Lepic est un journalier du Havre ; son état-civil lui donne vingt-cinq ans ; il a ce qu’on appelle : une sale tête ; pommettes saillantes ; énorme moustache, nez pointu ; on n’est pas étonné d’apprendre qu’il a déjà été condamné sept fois pour vol. Il tient une petite casquette entre ses mains ; d’affreuses mains, noueuses et, l’on dirait, mal dessinées. Il n’a pas de linge ; ou, s’il en a, ne le montre pas. Près de lui, Henri Goret paraît fourvoyé. Cette espèce de fils de famille, ne semble pas de la même classe sociale que les autres ; il a du linge, lui, et même un protège-col ; une petite cravate à nœud droit ; son visage aux moustaches naissantes serait presque joli s’il n’était avili, abruti ; sa voix est frêle, fausse et voilée ; il ne sait que faire de ses grosses mains gourdes. Le père de Goret tient un débit de boissons et une sorte d’hôtel borgne près du grand bassin. Henri Goret n’a pas vingt ans ; il a épousé une putain qui s’est fait flanquer en prison peu de temps après le mariage. — N’importe ! Henri se présente assez bien ; certainement la décence, et j’allais dire la distinction de sa tenue, prédispose en sa faveur les jurés ; elle accuse la roture et le dénuement des deux autres.

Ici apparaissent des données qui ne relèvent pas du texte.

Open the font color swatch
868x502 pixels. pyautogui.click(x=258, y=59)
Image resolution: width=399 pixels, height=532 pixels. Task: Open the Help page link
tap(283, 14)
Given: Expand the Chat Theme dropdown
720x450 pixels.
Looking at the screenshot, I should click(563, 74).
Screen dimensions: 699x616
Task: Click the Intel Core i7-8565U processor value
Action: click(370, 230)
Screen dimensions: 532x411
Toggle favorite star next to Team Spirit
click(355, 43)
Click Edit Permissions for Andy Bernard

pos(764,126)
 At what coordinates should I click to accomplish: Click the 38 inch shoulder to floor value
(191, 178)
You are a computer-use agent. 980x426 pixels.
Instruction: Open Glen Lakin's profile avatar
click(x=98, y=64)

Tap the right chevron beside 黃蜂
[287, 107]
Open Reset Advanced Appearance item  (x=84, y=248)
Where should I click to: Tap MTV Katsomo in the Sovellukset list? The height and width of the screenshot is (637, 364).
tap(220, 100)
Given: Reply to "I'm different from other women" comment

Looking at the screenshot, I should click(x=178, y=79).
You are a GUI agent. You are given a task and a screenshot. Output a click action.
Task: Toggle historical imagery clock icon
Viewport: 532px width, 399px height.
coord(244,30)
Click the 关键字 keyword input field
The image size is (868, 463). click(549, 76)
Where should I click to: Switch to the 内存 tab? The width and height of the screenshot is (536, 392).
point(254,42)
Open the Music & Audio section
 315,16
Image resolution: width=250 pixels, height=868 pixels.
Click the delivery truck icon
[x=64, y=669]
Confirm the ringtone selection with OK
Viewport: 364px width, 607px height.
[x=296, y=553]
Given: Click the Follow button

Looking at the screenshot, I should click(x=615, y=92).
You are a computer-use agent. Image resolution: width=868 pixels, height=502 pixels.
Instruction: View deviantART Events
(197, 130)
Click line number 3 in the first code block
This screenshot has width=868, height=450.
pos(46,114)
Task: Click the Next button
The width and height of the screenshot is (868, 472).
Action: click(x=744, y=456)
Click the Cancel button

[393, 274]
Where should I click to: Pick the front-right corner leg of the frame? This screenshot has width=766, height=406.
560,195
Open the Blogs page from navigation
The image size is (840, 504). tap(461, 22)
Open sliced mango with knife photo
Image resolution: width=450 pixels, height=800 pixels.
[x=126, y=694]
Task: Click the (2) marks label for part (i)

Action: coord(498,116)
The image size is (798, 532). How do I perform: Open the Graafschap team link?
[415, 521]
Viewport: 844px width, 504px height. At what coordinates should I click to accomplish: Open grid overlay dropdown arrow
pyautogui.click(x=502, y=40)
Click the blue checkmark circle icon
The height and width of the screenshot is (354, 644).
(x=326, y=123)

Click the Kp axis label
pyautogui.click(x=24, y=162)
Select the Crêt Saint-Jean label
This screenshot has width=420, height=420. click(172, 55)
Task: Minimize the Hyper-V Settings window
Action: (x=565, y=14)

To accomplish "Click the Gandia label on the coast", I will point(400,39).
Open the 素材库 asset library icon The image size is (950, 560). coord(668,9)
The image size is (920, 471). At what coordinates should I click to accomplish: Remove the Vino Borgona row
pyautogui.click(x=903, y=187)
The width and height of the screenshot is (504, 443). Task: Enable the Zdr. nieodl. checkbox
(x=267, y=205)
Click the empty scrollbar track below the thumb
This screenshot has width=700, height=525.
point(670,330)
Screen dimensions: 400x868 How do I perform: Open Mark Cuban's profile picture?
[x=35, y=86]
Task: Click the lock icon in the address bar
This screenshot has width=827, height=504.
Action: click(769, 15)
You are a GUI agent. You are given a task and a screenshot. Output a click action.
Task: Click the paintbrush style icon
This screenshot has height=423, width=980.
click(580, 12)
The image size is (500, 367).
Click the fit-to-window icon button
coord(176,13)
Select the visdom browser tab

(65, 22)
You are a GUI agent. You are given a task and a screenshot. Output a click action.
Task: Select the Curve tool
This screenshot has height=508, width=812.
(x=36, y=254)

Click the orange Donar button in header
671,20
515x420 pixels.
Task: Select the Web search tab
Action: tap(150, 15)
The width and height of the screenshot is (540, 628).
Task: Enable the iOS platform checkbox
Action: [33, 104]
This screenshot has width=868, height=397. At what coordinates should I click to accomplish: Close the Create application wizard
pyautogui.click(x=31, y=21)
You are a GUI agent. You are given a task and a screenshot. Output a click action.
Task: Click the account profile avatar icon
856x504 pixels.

Passons au récit de « la scène de violences dont sont impliqués ces individus », comme dit le Journal de Rouen (16 Mai) :


C’est le 4 octobre 1911, au soir, que Cordier fit la connaissance de Lepic. Ce dernier, sans doute, eut vite fait de comprendre à quel complaisant débonnaire il avait affaire. Ensemble ils s’en vont aux Folies. La représentation finie, ils commencent à vadrouiller par les rues. Ils croisent deux marins, Braz et Crochu. Crochu est ivre-mort, difficile à traîner ; Braz interpelle les deux autres et leur demande s’ils ne connaissent pas un logement où l’on puisse coucher le soûlard. Tous trois emmènent Crochu rue de la Girafe, chez Lestocard. On le laisse là, et Braz, reconnaissant de l’aide que lui ont prêtée Lepic et Cordier, offre à ceux-ci une consommation.

Ils ressortent, bras dessus, bras dessous de chez Lestocard, et ne se quitteront pas de sitôt. Place du Vieux Marché, ils rencontrent deux femmes, les filles Gabrielle et Mélanie ; les emmènent. Il est deux heures du matin. Place Gambetta, c’est Cordier qui offre une consommation. Puis ils retournent place du Vieux Marché ; au café Fortin Braz paye une nouvelle tournée. A ce moment se joint à eux le jeune Goret. Il était là, dans le café, près du comptoir ; lui n’est pas ivre. Quand les autres sortent, il sort aussi. J’admets que Braz, déjà très ivre, ne l’ait pas beaucoup remarqué.

Il est alors près de quatre heures du matin. Braz voudrait bien aller se coucher, mais les autres l’entraînent. Ils errent au hasard tous les six et atteignent la rue Casimir Delavigne. Braz n’en peut plus ; il voudrait qu’on le laissât. « Il est temps de s’aller coucher maintenant ». Mais Lepic ne l’entend pas ainsi ; il prétend l’entraîner hors la ville.